From stuffed rats to geometric abstraction

From stuffed rats to geometric abstraction

The works in 'Synthesis' don't mould together as a whole, but individually are intriguing

ARTS & ENTERTAINMENT
From stuffed rats to geometric abstraction
Promthum Woravut’s Classroom 6/3.

The works in “Synthesis”, on display at Chulalongkorn University’s The Art Center, are best enjoyed individually. From a massive acrylic painting which playfully questions the Thai education system, geometric abstraction portraying urban landscapes to a dead rat stuffed and mounted, the show isn’t exactly “the act of combining separate things, ideas etc into a complete whole”, as the title suggests.

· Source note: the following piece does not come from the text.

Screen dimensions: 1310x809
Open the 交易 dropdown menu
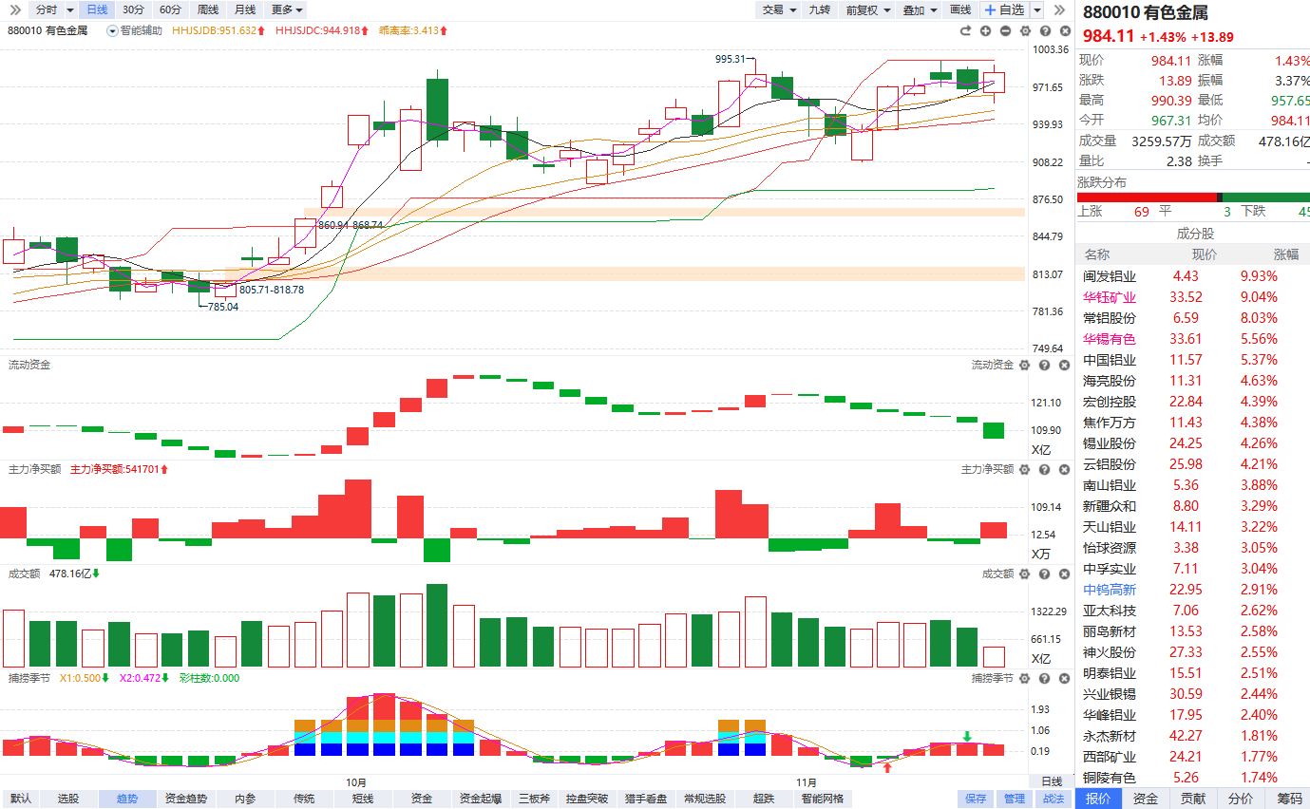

“I didn’t set the structure of the show that way,” said curator Korakot Duangkao. “The show is not theme-based but all the artists are around the same age, in their early 30s, and I want viewers to see the ideas of artists at this same stage in their lives.”

Korakot added that the young artists exhibition is naturally an exciting place to look for the latest movement in art and “Synthesis”, she said, “will certainly reconfigure Thai and Southeast Asian art from perspectives of young Thai artists”.

But comprising of just artists from Thailand, Malaysia and Singapore, “reconfiguring Thai and Southeast Asian art” is maybe a little too ambitious a notion. The idea of a “thesis show” pops up but this is by no means because the works are in any way amateurish, but it seems like a collection of the best works by artists whose interests are entirely different.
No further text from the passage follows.